Lou Ruvo Center for Brain Health Advances Prevention, Treatment
Marwan Sabbagh, MD, shares updates on exciting research in degenerative brain disease at the Lou Ruvo Center for Brain Health.
“People assume that nothing exciting or hopeful is happening in Alzheimer’s disease research,” says Cleveland Clinic Lou Ruvo Center for Brain Health Director of Translational Research Marwan Sabbagh, MD. “That’s just not true. More progress is being made in degenerative brain disease now than has been made in recent years.”
The center recently was awarded an NIH Alzheimer’s Disease Research Center grant for an exploratory Alzheimer’s disease research center. “These grants are very competitive, prestigious and difficult to get,” says Dr. Sabbagh, who holds the Camille and Larry Ruvo Endowed Chair for Brain Health. “It will provide $3.3 million over three years.” The Lou Ruvo Center for Brain Health also applied for renewal of a $10 million NIH COBRE grant.
“Research on the infrastructure growth side has been very robust,” he says. “We have been testing new drugs to treat Alzheimer’s disease, both industry work and our own drugs. We have a research grant for studying the cancer drug lenalidomide for Alzheimer’s disease, and we’re very excited about the idea that cancer drugs could be repurposed for Alzheimer’s.”
The center also is investigating a diagnostic blood test for Alzheimer’s, and a new drug, aducanumab, a monoclonal antibody, is now awaiting FDA approval.
In addition, he says, at least a dozen trials are underway for Alzheimer’s, related to prevention, mild cognitive impairment and full dementia. “You name it, we’re doing it. It’s very exciting! Anything new in Alzheimer’s disease we either have tested already or are going to test.”

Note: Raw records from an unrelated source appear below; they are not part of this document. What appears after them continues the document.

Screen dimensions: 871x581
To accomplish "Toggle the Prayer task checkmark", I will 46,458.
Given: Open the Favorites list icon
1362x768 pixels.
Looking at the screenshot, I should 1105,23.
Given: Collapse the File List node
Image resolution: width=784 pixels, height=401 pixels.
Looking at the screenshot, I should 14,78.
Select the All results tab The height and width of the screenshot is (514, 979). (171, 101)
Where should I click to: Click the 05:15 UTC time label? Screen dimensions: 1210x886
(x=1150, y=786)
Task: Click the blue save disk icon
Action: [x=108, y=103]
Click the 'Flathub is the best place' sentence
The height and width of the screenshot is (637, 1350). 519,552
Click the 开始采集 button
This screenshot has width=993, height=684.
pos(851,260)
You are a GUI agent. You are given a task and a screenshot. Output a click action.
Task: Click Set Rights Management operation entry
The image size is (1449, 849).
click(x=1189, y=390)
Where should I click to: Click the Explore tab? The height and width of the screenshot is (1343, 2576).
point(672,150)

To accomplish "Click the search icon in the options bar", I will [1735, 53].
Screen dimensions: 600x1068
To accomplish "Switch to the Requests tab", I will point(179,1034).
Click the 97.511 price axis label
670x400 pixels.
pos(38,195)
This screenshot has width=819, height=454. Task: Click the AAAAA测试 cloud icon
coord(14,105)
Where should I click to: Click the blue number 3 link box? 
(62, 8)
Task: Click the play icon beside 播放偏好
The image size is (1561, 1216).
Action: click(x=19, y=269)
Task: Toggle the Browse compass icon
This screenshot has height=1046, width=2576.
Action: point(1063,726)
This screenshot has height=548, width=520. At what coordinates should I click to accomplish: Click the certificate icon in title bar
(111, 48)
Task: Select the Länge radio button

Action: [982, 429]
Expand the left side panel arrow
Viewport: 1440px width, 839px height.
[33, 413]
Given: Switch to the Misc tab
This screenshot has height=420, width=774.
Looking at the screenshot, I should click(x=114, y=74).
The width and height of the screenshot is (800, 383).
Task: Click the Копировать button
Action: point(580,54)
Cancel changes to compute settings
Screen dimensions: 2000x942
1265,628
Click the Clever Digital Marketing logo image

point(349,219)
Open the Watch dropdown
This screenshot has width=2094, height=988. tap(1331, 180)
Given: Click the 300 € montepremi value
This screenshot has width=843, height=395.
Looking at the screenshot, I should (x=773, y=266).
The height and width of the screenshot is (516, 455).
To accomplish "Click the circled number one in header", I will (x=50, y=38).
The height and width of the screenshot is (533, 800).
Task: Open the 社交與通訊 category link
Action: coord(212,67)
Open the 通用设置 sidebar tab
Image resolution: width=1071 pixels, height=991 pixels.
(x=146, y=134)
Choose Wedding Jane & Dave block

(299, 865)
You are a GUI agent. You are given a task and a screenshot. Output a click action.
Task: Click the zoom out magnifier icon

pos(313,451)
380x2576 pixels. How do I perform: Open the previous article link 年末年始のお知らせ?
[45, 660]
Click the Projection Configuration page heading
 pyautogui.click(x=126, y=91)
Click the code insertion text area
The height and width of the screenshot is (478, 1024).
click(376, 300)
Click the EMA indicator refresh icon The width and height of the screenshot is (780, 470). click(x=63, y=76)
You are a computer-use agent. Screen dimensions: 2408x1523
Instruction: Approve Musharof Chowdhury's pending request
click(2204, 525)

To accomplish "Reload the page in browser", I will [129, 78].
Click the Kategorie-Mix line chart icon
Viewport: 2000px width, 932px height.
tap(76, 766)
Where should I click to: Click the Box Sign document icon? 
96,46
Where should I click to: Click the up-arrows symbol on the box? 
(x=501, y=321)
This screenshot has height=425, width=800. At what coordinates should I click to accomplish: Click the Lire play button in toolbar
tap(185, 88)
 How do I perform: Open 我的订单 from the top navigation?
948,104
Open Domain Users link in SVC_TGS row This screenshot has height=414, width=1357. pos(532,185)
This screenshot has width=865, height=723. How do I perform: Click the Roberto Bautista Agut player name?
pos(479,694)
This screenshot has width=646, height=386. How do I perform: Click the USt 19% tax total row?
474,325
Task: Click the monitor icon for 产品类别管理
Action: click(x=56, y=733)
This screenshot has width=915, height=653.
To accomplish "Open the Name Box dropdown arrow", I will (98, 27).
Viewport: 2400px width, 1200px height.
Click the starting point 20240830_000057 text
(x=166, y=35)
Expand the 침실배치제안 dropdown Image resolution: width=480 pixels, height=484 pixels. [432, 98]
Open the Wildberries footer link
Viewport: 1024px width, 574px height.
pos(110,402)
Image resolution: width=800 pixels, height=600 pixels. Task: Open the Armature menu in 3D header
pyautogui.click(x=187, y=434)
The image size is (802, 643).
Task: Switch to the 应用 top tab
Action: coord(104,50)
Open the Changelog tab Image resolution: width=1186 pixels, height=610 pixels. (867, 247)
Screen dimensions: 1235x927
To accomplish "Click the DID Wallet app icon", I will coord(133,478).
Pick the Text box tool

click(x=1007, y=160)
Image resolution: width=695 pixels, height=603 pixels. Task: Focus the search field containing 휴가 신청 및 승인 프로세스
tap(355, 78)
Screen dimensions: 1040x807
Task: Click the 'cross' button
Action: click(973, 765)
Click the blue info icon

Without prevention, it is anticipated that by 2050, an estimated 16 million Americans will have Alzheimer’s. “We’re very proud of our initiatives in prevention,” Dr. Sabbagh says. “We started the first-of-its-kind Women’s Alzheimer’s Movement Prevention Clinic in the United States. Maria Shriver’s group reached out to us with this idea, and the program launched on June 18. In its first 24 hours, 400 women signed up.”
Women are twice as likely as men to have Alzheimer’s, he says. “We are hoping to identify risks, both genetic and environmental, and mitigate them,” Dr. Sabbagh says.
Science suggests that up to 40 percent of dementia cases could be prevented through blood pressure management, cognitive stimulation and physical exercise, Dr. Sabbagh says. “The science is really solid and coalescing around specific recommendations. We know that for a patient in her mid-70s who has forgetfulness, the changes in her brain started one to two decades before. Forgetfulness is the end of the disease, not the beginning. We want people to engage in their brain health starting in their 30s, 40s and 50s.”
The Center for Brain Health also is a national center of excellence for Parkinson’s and progressive supranuclear palsy.
In light of all of these promising studies, Dr. Sabbagh says that he would like his colleagues to know that Cleveland Clinic is deeply invested in brain health research. “The Lou Ruvo Center for Brain Health, both on main campus and in Nevada, is among the biggest groups of research in the entire Cleveland Clinic health system.”